Two pressure points are already addressed by the design — pick the right backend and respect the iterator nature of Sampler.
Lazy reads from the backend¶
field = RasterioField(open_cog("global_methane.tif")) # nothing read yet
patch = field.select(window) # still nothing read
arr = patch.data.values # ONLY now we read from disk| Backend | Lazy by default? | How to make it lazy |
|---|---|---|
RasterioField (COG) | ✓ | windowed I/O is the API |
RioXarrayField + dask | ✓ | open_rasterio(..., chunks={...}) |
GeoTensorField | ✗ (materialized) | use RasterioField instead |
XarrayField + Zarr | ✓ | open_zarr(...) |
XarrayField + netCDF | ✗ | open_dataset(..., chunks={...}) to dask-back |
GeoPandasField | ✗ (loads full GeoDataFrame) | GeoParquet + row-group filtering |
XvecField | ✓ if underlying xarray is dask-backed | inherits xarray laziness |
Rule of thumb: rasters and gridded data are lazy for free if you pick the right reader. Vectors and points require explicit work.
Sampler anchors are already an iterator¶
class Sampler(Protocol):
def anchors(self, domain, geometry) -> Iterable[Anchor]: ... # not list!RegularStride, Random, and PoissonDisk are all generator-friendly. The protocol already commits to laziness; no extra work needed.
Four extensions¶
1. Patcher.split returns an Iterator¶
A single-line change with system-wide consequences:
@dataclass
class Patcher:
def split(self, field: Field) -> Iterator[Patch]: # was list[Patch]
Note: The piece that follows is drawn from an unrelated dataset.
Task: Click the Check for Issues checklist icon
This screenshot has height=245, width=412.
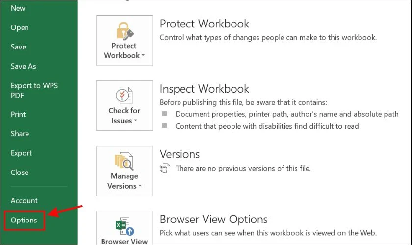Action: pos(124,96)
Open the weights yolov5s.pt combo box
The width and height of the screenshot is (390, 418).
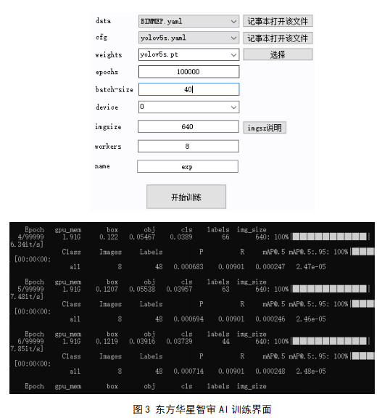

for a in self.sampler.anchors(field.domain, self.geometry):
idx = self.geometry.neighborhood(field.domain, a)
w = self.window.weights(self.geometry)
yield Patch(data=field.select(idx), anchor=a, indices=idx, weights=w)Materializing remains a one-liner when you want it: list(patcher.split(field)). The default API forces streaming consumption.
2. Disk-backed Aggregation (flag on the existing class)¶
OverlapAdd accumulates in RAM by default. With streaming=True and a target_path, it accumulates into a framework-managed Zarr store on disk. The math is identical; only the storage moves.
@dataclass
class OverlapAdd(Aggregation):
streaming: bool = False
target_path: str | None = None # where the Zarr store goes
chunks: tuple[int, ...] | None = None
streaming_safe: ClassVar[bool] = True
def merge(self, patches: Iterable[Patch], domain: Domain) -> Field:
if self.streaming:
return self._merge_streaming(patches, domain)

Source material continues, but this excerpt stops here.